Extrait du texte:
----------------------------------------
La voix d'un peuple est plus forte que tout parce qu'elle est souveraine même dans l'adversité
Dans les actions qu’ils mènent, créer et promouvoir le développement durable du territoire par son histoire, est bien là, une démarche retenue par les dirigeants du Parc Naturel de Martinique..
C’est ainsi qu’en matière de « pays », l’Acadie s’est découverte à nous, en terre péléenne, au cœur de la commune du Morne rouge , sur les contreforts même de la montagne.
Et dans cette rencontre, c’est bien là, l’Histoire du Pays Martinique, son socle véritable, tout ce qui fait de lui, un havre de paix , une terre de passage, une somme de ressentis et dans sa finalité, une multitude de particularités.
----------------------------------------
Enregistrements fournis:

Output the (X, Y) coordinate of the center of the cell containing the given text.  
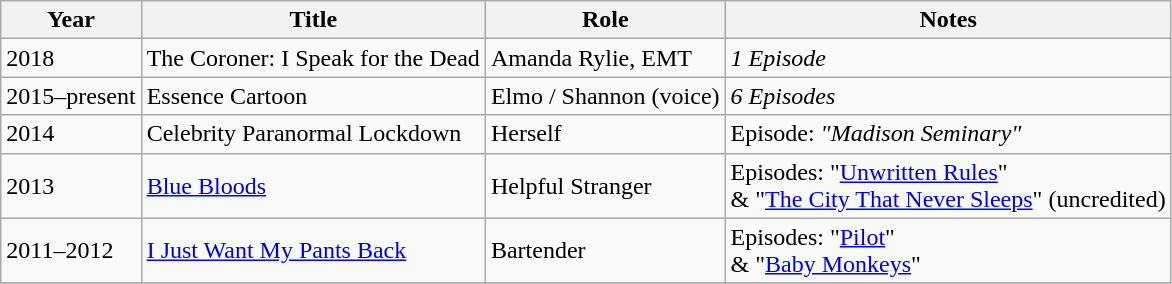
2011–2012 (71, 250)
Blue Bloods (313, 186)
2014 (71, 134)
Herself (605, 134)
Episodes: "Unwritten Rules"& "The City That Never Sleeps" (uncredited) (948, 186)
6 Episodes (948, 96)
Notes (948, 20)
2015–present (71, 96)
Essence Cartoon (313, 96)
Episodes: "Pilot"& "Baby Monkeys" (948, 250)
Amanda Rylie, EMT (605, 58)
Elmo / Shannon (voice) (605, 96)
Helpful Stranger (605, 186)
Role (605, 20)
I Just Want My Pants Back (313, 250)
Celebrity Paranormal Lockdown (313, 134)
2013 (71, 186)
Episode: "Madison Seminary" (948, 134)
Title (313, 20)
Year (71, 20)
The Coroner: I Speak for the Dead (313, 58)
1 Episode (948, 58)
2018 (71, 58)
Bartender (605, 250)
Search for the cell housing the specified text and yield its [x, y] center coordinate. 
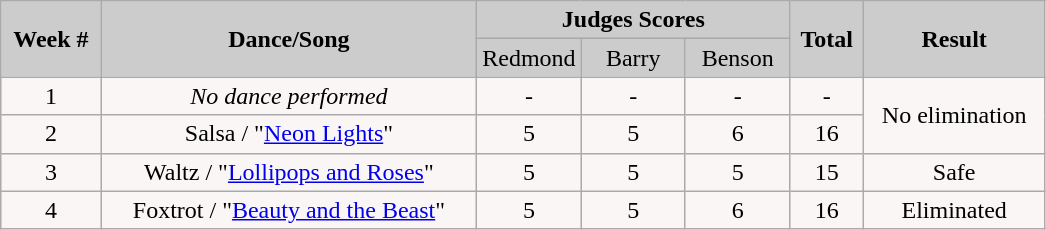
1 [51, 96]
Result [954, 39]
No elimination [954, 115]
Barry [633, 58]
4 [51, 210]
Benson [737, 58]
Safe [954, 172]
No dance performed [289, 96]
Redmond [529, 58]
Dance/Song [289, 39]
Foxtrot / "Beauty and the Beast" [289, 210]
Total [827, 39]
3 [51, 172]
2 [51, 134]
Waltz / "Lollipops and Roses" [289, 172]
15 [827, 172]
Eliminated [954, 210]
Salsa / "Neon Lights" [289, 134]
Week # [51, 39]
Judges Scores [634, 20]
Pinpoint the cell where the given text exists, returning its [X, Y] midpoint coordinate. 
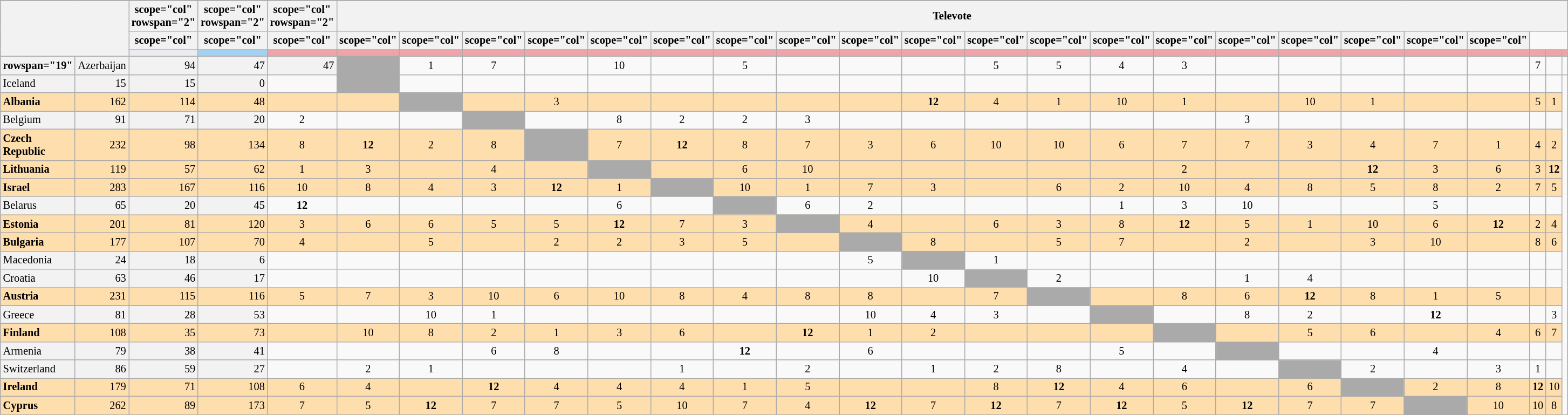
167 [164, 187]
173 [233, 405]
45 [233, 206]
Czech Republic [38, 145]
17 [233, 278]
Ireland [38, 387]
73 [233, 333]
Greece [38, 314]
162 [101, 102]
Cyprus [38, 405]
179 [101, 387]
120 [233, 224]
Austria [38, 296]
rowspan="19" [38, 65]
262 [101, 405]
Estonia [38, 224]
91 [101, 120]
79 [101, 351]
48 [233, 102]
177 [101, 242]
Croatia [38, 278]
41 [233, 351]
62 [233, 169]
24 [101, 260]
38 [164, 351]
Belgium [38, 120]
231 [101, 296]
94 [164, 65]
Belarus [38, 206]
59 [164, 369]
Iceland [38, 84]
27 [233, 369]
28 [164, 314]
65 [101, 206]
53 [233, 314]
134 [233, 145]
119 [101, 169]
Azerbaijan [101, 65]
70 [233, 242]
283 [101, 187]
63 [101, 278]
Televote [952, 16]
Albania [38, 102]
Lithuania [38, 169]
201 [101, 224]
Finland [38, 333]
Armenia [38, 351]
98 [164, 145]
Israel [38, 187]
Macedonia [38, 260]
86 [101, 369]
107 [164, 242]
114 [164, 102]
46 [164, 278]
57 [164, 169]
89 [164, 405]
232 [101, 145]
Switzerland [38, 369]
115 [164, 296]
18 [164, 260]
35 [164, 333]
0 [233, 84]
Bulgaria [38, 242]
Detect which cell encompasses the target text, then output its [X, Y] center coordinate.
----------------------------------------
Liste des tâches:
[1] Repérez chaque ligne des enregistrements qui contient la chaîne « Episodes » et recopiez-la.
[2] Rédigez la suite du texte consacré au Parc naturel de Martinique et à l'Acadie, en partant de sa dernière phrase.
Le texte et les enregistrements n'ont aucun rapport l'un avec l'autre.

Réponses par tâche:
[1]
Episodes: "Unwritten Rules"& "The City That Never Sleeps" (uncredited) (948, 186)
6 Episodes (948, 96)
Episodes: "Pilot"& "Baby Monkeys" (948, 250)

[2]
En répondant hier à l’aimable invitation de la cellule de communication du Domaine d’Émeraude, j’étais bien loin d’imaginer que j’allais participer à une cérémonie, ô combien chargée d’émotions, celle qui me renvoya une fois de plus à mes propres questionnements, celui des origines.
Mais qui sont ceux qui se disent acadiens et que faisaient-ils en 1764 dans la rase campagne martiniquaise, entre les quartiers Sainte Cécile et Propreté, au Morne Rouge ???.
Je reçus une première partie de la réponse, dans le rire blême mais généreux d’une acadienne de souche martiniquaise, une descendante de ce peuple en quête d’une terre promise, « vot soleil , pardi ! » Me dit-elle.
Au cours de la manifestation, la réponse complète me renvoya plus loin, plus profondément , vers une sorte d’épopée qui rappelle à la fois le voyage d’Ulysse et la mission de Moïse et qui se poursuit en dédale sur notre île, dans la quête d’un ailleurs.
Des Acadiens en Martinique, c’est l’histoire d’un peuple de blancs européens, chassé par les Anglais en 1764 , dans une action punitive que ces premiers, nomment « le Grand dérangement »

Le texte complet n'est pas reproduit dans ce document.